ICM 1/48 Supermarine Spitfire Mk.XVI

By Michael Benolkin


In an effort to keep the Spitfire production rolling, the RAF began using US-manufactured Merlin engines. The Spitfire Mk.XVI was essentially a standard Mk.IX with the US-built Packard Merlin in place of the British-build Merlin 66.

In later models of the Spitfire XVI, Supermarine cut down the rear deck to allow for a teardrop-styled canopy to replace the original hood. This significantly improved rearward visibility and survivability. These versions of the Spitfire were typically assigned to interdiction missions.

The Kit

ICM's offering represents the later Spitfire Mk.XVI with the teardrop bubble canopy. Molded in white styrene, this kit is still the most detailed Spitfire model straight out of the box, in any scale, on the market.

As some of you know, I've written some comparative articles to gauge the accuracy of the various Spitfire kit dimensions and profiles. For this review, I changed tactics slightly and I laid out my review sample against the 1/48 scale Spitfire diagrams found in 'The Supermarine Spitfire Part 1' by Robert Humphreys and published by SAM Publications. According to these diagrams, ICM nailed the length and profile of the fuselage perfectly. As before, the wings are spot-on in shape and dimension as well.

It shouldn't be a big surprise that this kit is basically the same as their Spitfire IX, save the new fuselage, canopy and revised interior. And as with the previous Spitfire releases, the model features nicely scribed details, the parts trees show a slight hint of flash, and there are no ejector marks in any visible areas. The one molding flaw that I've seen on these kits is still present on this version as well, there is a sink mark that runs along each upper wing surface just ahead of the ailerons. This won't take any time to fix.

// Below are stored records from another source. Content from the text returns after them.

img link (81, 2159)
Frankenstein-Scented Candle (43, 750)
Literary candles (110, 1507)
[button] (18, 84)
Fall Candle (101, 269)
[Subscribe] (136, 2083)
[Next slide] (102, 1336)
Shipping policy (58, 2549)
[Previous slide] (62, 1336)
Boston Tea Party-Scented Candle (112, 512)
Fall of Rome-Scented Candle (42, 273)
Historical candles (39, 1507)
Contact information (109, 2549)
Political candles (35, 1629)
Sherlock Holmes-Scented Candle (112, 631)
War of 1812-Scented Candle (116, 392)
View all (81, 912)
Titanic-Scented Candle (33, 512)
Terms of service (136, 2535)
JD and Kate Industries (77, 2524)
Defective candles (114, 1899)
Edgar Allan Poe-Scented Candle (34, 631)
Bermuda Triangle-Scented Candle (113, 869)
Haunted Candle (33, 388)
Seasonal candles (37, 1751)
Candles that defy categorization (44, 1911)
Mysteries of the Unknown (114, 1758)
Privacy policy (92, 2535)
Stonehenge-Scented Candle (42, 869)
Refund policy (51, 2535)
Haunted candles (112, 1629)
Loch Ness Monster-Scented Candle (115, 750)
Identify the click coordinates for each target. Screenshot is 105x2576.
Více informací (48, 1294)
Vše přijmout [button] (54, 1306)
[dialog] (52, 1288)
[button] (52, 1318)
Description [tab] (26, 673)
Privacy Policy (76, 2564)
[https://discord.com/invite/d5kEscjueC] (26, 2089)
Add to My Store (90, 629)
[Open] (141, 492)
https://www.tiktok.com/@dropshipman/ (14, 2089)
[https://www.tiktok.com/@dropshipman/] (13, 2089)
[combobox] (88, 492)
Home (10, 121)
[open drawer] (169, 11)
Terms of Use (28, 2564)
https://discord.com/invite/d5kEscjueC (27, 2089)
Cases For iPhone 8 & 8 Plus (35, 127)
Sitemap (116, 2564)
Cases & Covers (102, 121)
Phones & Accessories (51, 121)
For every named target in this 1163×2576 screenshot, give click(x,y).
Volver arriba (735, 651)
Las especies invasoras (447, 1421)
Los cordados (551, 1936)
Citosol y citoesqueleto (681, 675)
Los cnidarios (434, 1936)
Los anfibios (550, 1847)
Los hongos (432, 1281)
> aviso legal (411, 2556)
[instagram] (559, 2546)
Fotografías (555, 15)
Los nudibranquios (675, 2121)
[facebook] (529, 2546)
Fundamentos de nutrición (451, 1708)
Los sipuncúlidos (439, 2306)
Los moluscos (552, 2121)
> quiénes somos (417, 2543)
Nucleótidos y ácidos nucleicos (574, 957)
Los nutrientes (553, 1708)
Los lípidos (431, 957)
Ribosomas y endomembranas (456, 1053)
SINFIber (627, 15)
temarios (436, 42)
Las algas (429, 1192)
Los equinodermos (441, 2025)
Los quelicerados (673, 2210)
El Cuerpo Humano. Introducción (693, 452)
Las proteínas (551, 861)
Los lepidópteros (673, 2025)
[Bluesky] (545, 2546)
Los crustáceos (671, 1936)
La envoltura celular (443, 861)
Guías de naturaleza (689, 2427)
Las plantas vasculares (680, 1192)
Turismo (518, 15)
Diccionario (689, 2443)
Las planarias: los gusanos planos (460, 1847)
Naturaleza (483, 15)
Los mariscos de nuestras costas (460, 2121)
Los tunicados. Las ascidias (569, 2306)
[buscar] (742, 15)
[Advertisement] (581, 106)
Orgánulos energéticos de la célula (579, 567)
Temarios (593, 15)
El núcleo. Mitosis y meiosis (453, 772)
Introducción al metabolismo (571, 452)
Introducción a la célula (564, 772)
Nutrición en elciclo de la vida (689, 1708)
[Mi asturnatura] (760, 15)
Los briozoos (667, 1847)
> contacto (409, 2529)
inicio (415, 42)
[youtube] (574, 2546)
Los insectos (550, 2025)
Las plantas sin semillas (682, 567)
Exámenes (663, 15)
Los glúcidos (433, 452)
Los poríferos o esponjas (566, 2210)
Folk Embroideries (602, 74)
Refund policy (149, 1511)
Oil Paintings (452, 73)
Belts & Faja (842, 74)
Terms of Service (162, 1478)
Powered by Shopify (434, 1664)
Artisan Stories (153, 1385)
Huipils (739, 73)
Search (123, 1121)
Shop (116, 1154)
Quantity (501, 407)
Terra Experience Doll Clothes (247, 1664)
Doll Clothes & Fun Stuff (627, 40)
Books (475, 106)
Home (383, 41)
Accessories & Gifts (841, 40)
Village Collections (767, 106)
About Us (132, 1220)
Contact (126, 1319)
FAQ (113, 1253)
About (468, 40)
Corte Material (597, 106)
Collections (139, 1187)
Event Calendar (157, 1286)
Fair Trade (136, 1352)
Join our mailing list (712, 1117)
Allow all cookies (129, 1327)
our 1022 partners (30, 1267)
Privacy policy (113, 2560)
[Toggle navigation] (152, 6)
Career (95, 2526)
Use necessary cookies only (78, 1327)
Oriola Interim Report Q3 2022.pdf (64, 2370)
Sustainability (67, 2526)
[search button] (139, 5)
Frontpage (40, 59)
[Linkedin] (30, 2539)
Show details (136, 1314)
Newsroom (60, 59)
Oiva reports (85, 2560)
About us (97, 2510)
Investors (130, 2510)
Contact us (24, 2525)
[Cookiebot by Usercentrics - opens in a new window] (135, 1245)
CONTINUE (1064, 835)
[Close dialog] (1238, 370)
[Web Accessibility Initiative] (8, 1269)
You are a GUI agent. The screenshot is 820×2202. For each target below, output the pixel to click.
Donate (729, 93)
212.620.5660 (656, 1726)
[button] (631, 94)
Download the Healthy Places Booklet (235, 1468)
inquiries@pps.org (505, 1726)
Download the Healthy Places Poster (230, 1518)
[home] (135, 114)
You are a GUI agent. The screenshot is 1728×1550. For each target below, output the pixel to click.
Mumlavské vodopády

The decals included in this kit cover two Spitfire Mk.XVI examples:

  • Spitfire LF.XVI E flown by Sqn Ldr K. Priak of 308 Sqn, 1945

  • Spitfire LF.XVI E of 74 Sqn, 1945

As with the previous ICM version of the Spitfire, this kit features positionable ailerons and rudder, open or closed gun bays, and open, partially open or closed engine cowling. The details inside the gun bays and under the cowl are very nice, with only a little wiring/plumbing needed to complete the illusion of scale reality.


While this is not a kit for the beginner, this is not a difficult kit to build. Care must be taken with all of the details that go into this kit as one misplaced part can drastically affect assembly and fit. I speak from experience as the last ICM Spitfire IX I built went together wonderfully, except that I didn't notice until too late that the cockpit interior had altered the lower fuselage/wing fit and resulted in an embarrassing zero-dihedral wing a-la Hurricane.

Nevertheless, ICM's Spitfires are still the most accurate and detailed 1/48 scale kits available and I highly recommend these kits to anyone with intermediate or better skills.

Our sincere thanks to ICM for this review sample.